Soweit der Bevollmächtigte darlegt, dass die Klägerin aufgrund ihrer gesundheitlichen Situation befürchtet, die Begutachtung nicht durchzustehen, kann dies insoweit nicht nachvollzogen werden, als es der Klägerin in der ersten Instanz möglich war, sich den Begutachtungen bei drei verschieden Sachverständigen zu unterziehen. Der besonderen Belastungssituation kann auch durch andere Maßnahmen begegnet werden, wie insbesondere durch entsprechende Pausen.

Die Berichterstatterin hält allerdings die Anwesenheit des Ehemannes zu Beginn der Exploration mit der Möglichkeit, eigene Angaben zu machen, die gemeinsame Bearbeitung der Anamnesefragebögen, die Beantwortung von einzelnen Fragen zur Anamnese, soweit dies der Klägerin selbst nicht mehr erinnerlich ist, sowie die Beteiligung an einem Abschlussgespräch für unbedenklich, sofern die Klägerin dies jeweils ausdrücklich vorab wünscht bzw. einverstanden ist.

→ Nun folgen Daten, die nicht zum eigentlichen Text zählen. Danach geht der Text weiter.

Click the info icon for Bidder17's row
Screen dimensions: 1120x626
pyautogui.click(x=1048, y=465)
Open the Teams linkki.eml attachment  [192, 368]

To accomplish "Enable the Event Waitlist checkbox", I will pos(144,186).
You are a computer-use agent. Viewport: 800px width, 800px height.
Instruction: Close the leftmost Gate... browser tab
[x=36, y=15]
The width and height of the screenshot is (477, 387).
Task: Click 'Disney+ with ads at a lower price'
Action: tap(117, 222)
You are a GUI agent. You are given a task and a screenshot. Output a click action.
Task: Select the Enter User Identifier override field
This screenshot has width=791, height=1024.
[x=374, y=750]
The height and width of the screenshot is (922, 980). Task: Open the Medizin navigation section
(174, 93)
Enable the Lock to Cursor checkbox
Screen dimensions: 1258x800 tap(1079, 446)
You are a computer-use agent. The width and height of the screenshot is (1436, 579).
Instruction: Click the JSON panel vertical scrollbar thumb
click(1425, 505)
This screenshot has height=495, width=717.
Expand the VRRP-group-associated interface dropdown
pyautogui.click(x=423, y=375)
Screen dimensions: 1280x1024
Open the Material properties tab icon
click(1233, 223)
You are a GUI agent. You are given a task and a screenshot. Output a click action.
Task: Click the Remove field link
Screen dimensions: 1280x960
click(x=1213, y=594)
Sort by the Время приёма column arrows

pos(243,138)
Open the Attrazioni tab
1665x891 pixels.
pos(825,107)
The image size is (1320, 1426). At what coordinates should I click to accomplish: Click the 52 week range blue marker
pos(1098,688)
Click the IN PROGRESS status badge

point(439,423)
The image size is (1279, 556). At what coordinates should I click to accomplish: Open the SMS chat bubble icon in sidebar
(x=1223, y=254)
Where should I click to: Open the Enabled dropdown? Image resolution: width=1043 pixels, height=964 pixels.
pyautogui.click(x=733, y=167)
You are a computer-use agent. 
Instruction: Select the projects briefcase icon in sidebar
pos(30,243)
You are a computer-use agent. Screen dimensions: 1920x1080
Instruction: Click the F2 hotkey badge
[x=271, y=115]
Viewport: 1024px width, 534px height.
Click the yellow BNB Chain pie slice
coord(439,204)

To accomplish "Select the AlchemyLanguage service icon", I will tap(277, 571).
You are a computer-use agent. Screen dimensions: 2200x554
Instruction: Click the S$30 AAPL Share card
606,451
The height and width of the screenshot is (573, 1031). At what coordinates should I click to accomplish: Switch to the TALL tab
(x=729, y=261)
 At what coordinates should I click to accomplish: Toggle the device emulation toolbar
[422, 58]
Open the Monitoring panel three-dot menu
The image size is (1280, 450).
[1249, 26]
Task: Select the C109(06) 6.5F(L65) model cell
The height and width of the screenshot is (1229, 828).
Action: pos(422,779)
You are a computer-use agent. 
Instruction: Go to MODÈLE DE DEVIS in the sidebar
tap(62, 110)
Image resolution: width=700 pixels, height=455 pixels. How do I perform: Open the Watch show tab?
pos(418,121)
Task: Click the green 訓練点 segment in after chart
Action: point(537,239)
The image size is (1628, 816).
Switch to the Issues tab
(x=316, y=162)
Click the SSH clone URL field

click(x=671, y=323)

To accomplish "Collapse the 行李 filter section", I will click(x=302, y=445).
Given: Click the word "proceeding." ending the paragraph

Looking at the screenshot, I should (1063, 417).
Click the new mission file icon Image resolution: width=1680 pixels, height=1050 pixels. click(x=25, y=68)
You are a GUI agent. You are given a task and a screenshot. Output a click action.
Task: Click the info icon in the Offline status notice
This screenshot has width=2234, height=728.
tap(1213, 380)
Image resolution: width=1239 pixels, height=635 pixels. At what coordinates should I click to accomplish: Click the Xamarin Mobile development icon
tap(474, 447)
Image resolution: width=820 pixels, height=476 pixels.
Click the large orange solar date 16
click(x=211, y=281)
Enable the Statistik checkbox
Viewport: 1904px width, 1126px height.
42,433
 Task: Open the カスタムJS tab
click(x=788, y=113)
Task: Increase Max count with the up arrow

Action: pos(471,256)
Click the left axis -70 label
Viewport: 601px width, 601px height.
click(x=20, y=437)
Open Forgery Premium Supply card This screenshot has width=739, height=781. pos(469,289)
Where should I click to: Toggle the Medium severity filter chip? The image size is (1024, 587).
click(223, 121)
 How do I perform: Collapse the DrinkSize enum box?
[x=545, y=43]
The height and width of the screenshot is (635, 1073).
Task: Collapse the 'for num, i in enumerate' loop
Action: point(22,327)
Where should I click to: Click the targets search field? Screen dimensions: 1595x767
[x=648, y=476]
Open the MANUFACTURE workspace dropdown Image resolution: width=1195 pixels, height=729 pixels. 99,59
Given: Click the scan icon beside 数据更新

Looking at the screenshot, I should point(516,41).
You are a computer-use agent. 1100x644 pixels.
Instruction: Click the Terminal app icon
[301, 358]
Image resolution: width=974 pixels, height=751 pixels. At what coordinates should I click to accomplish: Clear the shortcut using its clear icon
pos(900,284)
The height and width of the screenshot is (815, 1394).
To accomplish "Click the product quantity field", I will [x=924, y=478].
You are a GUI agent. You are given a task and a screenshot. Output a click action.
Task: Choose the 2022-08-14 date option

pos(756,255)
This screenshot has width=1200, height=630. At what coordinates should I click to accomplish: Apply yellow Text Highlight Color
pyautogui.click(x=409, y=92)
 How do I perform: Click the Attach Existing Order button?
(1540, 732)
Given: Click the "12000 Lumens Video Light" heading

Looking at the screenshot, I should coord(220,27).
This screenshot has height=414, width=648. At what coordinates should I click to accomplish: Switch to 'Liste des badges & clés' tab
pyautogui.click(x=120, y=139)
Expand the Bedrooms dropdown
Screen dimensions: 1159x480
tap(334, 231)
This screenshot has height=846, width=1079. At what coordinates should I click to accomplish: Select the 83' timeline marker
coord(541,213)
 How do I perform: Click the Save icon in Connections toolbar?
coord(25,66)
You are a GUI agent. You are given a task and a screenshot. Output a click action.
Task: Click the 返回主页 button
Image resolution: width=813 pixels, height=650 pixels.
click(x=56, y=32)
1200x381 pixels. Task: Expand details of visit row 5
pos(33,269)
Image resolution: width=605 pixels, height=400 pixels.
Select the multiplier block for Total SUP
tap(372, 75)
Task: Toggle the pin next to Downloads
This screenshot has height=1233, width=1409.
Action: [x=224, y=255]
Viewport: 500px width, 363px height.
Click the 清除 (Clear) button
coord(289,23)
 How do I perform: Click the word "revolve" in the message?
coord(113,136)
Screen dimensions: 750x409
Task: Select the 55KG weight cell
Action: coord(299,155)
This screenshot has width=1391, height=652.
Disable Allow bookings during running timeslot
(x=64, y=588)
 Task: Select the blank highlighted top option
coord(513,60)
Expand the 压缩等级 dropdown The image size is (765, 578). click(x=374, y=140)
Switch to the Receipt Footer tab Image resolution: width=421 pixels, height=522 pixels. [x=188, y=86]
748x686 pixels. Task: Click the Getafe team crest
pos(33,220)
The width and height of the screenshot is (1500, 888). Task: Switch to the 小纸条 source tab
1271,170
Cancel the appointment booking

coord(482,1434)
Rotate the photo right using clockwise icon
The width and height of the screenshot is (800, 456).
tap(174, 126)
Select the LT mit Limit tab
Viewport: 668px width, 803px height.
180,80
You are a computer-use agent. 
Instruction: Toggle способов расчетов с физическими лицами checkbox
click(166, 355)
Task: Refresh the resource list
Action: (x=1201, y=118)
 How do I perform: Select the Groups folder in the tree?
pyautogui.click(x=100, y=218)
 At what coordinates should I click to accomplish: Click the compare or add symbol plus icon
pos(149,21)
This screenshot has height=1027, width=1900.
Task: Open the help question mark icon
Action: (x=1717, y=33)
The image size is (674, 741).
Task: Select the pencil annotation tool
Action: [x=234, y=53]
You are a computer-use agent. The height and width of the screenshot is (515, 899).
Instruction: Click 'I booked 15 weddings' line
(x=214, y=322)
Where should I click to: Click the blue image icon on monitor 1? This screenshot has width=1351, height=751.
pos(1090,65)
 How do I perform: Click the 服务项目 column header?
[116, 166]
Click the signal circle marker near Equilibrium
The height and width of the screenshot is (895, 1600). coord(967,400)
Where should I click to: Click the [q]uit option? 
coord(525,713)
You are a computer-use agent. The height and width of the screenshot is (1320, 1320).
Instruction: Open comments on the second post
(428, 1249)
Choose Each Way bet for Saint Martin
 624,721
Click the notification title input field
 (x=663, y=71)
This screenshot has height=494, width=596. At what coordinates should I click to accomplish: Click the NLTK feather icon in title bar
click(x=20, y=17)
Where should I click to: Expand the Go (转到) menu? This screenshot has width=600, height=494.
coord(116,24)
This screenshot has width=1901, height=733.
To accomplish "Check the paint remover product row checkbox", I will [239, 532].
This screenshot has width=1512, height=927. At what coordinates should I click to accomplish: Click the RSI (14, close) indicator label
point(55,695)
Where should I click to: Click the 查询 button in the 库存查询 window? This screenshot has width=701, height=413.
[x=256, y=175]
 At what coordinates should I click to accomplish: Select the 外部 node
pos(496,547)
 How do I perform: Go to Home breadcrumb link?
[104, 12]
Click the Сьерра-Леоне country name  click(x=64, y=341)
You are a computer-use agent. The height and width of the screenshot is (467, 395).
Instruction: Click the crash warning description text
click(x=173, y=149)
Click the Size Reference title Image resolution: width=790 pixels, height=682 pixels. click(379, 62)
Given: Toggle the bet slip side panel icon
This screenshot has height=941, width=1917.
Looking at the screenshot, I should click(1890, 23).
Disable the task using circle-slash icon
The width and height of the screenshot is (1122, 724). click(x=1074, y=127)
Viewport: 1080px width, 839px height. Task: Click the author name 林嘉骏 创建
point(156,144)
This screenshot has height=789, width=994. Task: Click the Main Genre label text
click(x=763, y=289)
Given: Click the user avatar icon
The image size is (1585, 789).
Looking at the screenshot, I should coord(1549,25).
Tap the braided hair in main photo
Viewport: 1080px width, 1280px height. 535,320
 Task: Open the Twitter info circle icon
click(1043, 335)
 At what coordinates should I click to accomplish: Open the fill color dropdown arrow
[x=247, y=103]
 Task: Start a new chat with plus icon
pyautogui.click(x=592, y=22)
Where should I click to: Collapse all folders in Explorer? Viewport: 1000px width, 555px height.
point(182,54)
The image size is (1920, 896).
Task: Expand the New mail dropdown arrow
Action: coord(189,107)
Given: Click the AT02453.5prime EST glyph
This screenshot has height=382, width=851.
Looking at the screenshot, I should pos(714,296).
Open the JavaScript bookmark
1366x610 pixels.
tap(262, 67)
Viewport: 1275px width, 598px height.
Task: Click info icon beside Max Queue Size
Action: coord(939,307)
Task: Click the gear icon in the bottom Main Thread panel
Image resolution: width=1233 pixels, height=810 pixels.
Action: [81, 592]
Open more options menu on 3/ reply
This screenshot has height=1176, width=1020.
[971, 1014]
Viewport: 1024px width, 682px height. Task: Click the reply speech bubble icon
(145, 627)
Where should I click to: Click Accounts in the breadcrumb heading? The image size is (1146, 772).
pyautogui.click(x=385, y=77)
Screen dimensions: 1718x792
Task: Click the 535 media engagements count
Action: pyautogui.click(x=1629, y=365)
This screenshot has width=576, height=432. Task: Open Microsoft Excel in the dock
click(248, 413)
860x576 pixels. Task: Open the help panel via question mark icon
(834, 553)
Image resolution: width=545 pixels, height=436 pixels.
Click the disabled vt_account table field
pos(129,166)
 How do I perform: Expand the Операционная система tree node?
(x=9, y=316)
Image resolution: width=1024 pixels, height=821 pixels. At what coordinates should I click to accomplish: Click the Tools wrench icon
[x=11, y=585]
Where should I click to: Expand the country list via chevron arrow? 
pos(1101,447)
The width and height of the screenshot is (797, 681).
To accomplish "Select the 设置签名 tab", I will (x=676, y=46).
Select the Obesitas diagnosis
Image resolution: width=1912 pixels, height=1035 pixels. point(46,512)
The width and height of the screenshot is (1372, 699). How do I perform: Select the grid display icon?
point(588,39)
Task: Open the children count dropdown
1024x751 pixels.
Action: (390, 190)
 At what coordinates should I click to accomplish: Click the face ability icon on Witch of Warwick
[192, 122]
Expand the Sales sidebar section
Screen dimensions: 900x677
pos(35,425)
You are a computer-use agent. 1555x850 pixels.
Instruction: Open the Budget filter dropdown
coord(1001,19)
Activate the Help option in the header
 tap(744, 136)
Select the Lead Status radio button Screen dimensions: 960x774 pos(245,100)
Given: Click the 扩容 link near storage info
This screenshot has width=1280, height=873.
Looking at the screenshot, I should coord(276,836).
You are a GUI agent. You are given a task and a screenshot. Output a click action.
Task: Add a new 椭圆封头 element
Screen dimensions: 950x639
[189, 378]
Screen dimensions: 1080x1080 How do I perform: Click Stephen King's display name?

Die Berichterstatterin hält auch die Anwesenheit ihres Prozessbevollmächtigten während der Begutachtung für unbedenklich. Das Verhältnis der Klägerin zu ihrem Prozessbevollmächtigten ist mit dem zu ihrem Ehemann von vornherein nicht vergleichbar und ist nicht Gegenstand der Begutachtung. Zudem ist der Prozessbevollmächtigte zur Verschwiegenheit gegenüber Dritten, somit auch gegenüber ihrem Ehemann, gesetzlich verpflichtet. Die Anwesenheit des Prozessbevollmächtigten setzt allerdings die Äußerung eines entsprechenden Wunsches vor Beginn der Begutachtung voraus.

Der Antrag auf Video- und Tonaufzeichnungen der Untersuchung war abzulehnen. Hierfür fehlt eine ausdrückliche gesetzliche Grundlage. Selbst in einer öffentlichen Verhandlung sind Ton- und Filmaufnahmen nur unter bestimmten Voraussetzungen ausnahmsweise zulässig, vgl. § 169 GVG. Außerdem sind derartige Aufzeichnungen, die im Anschluss an die Begutachtung allein dem Gericht zur entsprechenden Würdigung zur Verfügung gestellt werden sollen, mit dem Anspruch auf rechtliches Gehör, das der Beklagten ebenso wie der Klägerin uneingeschränkt zusteht, nicht zu vereinbaren.

Dieser Beschluss ist als prozessleitende Verfügung gemäß § 172 Abs. 2 SGG unanfechtbar.